Thursday, December 16, 2010
A surprise birthday party followed by a meltdown
I'm officially 30 years old now. The party mode has been replaced by a mix of feelings that may be the result of my medication reduction, and/or the fact that it's been a year I visited my home country (so homesickness), my turning 30 being away from my family, the holiday season approaching and bringing the sense of family, which only enhances how much I'm missing mine.

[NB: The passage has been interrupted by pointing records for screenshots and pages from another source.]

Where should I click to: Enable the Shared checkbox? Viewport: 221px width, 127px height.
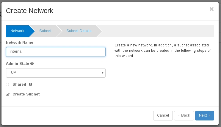(x=8, y=84)
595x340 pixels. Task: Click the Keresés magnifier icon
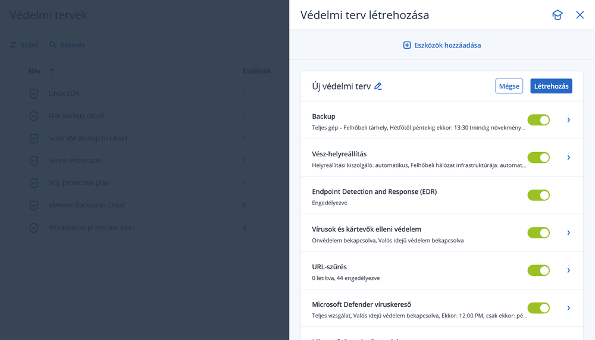(53, 45)
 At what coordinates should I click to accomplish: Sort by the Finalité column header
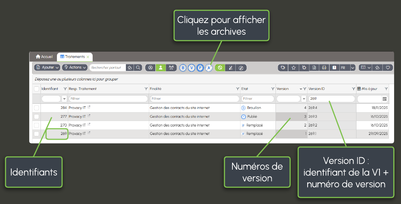coord(156,89)
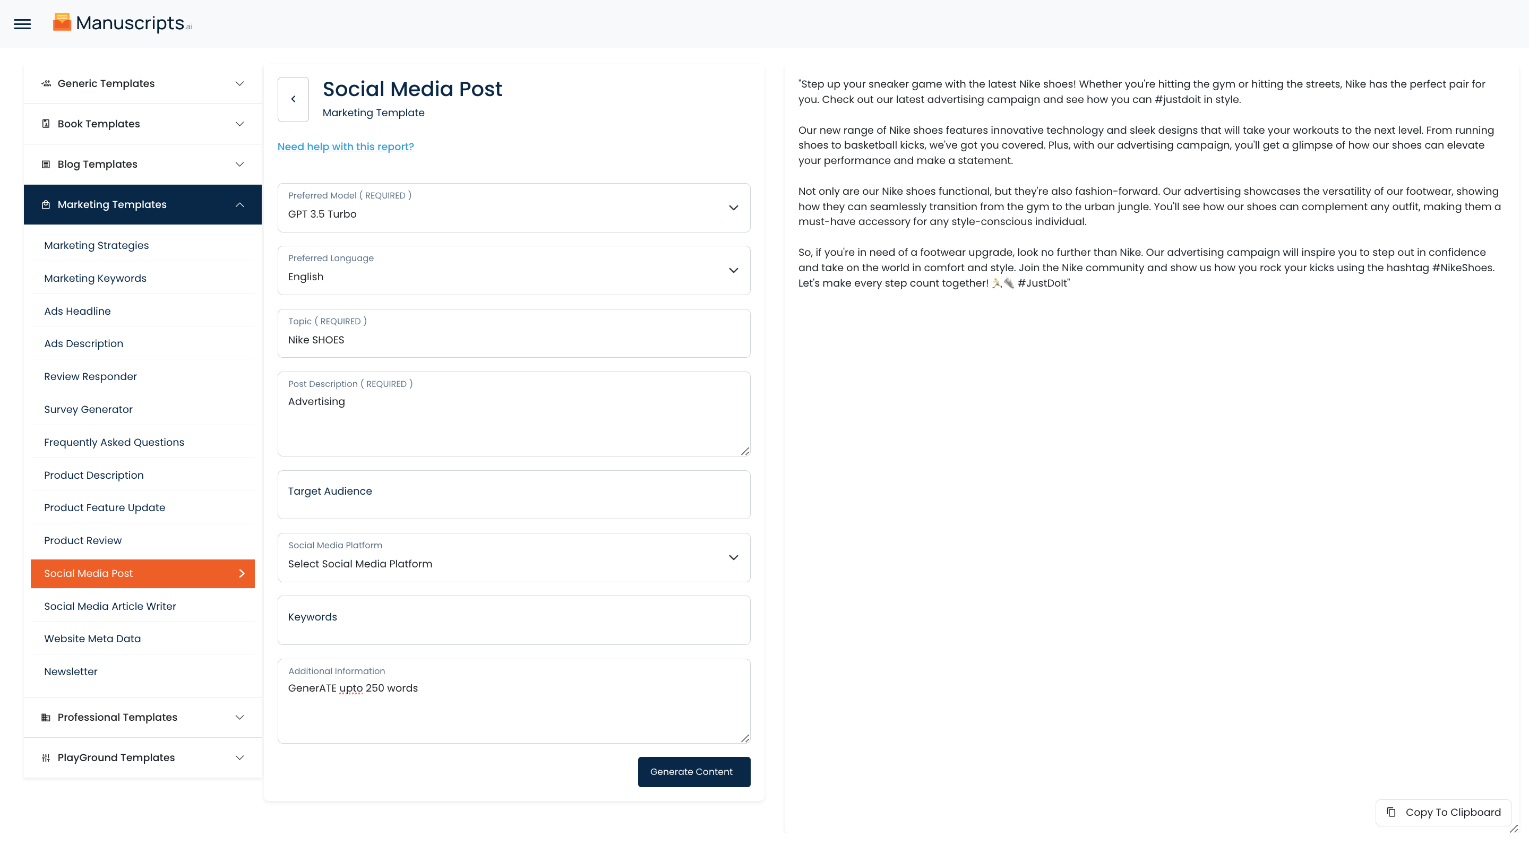Click into the Target Audience field
Image resolution: width=1529 pixels, height=862 pixels.
click(513, 495)
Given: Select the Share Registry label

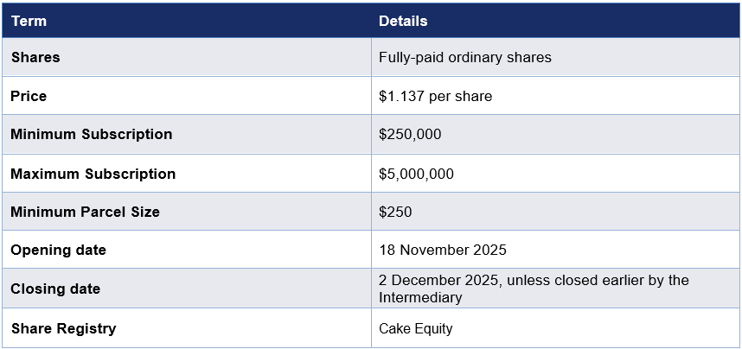Looking at the screenshot, I should click(63, 328).
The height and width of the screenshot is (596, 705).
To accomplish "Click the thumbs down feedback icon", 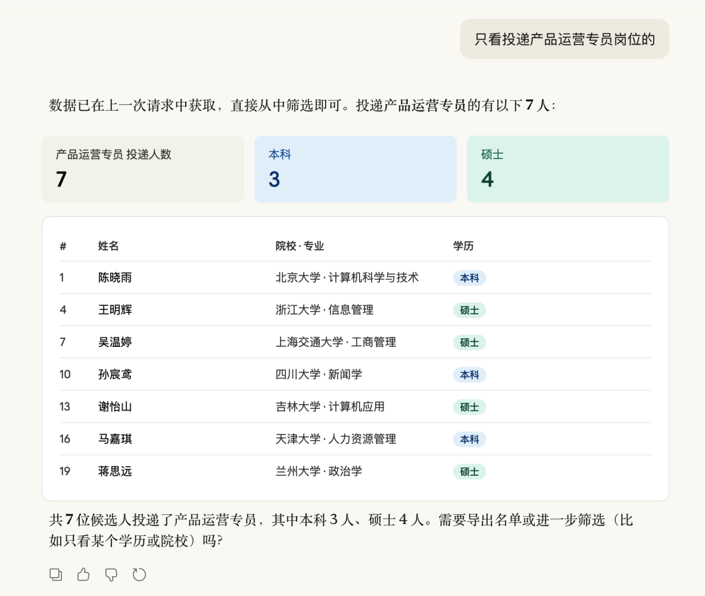I will 111,575.
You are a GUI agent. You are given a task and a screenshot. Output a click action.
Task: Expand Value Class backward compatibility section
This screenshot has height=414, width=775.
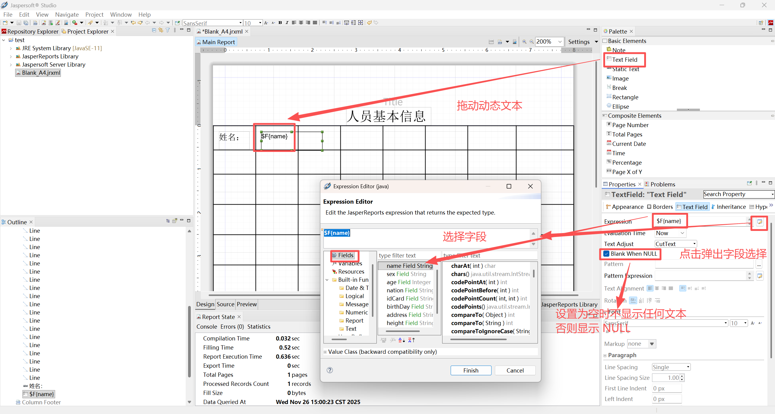click(325, 352)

My emotions are out there in the open, for everyone to see. It may be good, at times, to be so expressive about the way one feels, but it is not a good thing when it makes one look weak and vulnerable.
Today, for instance, I cried at the end of Toy Story 3. I remember I used to laugh at some of my mother's friends who cried after watching some silly cartoons. Now look at me! Andy goes to college and I cry seeing Woddy and Buzz wave good bye?? What is wrong with me?!
Perhaps I know it, and it is what I feared the most. I realized, yesterday, that I haven't been out of medication for longer than 5 months at a time since I got depressed, in 2004. It's been 4 years I'm on Effexor XR taking the same dosage every single day. I've just started to reduce it - I'm still taking 2/3 of the full dosage - and I'm feeling all emotional?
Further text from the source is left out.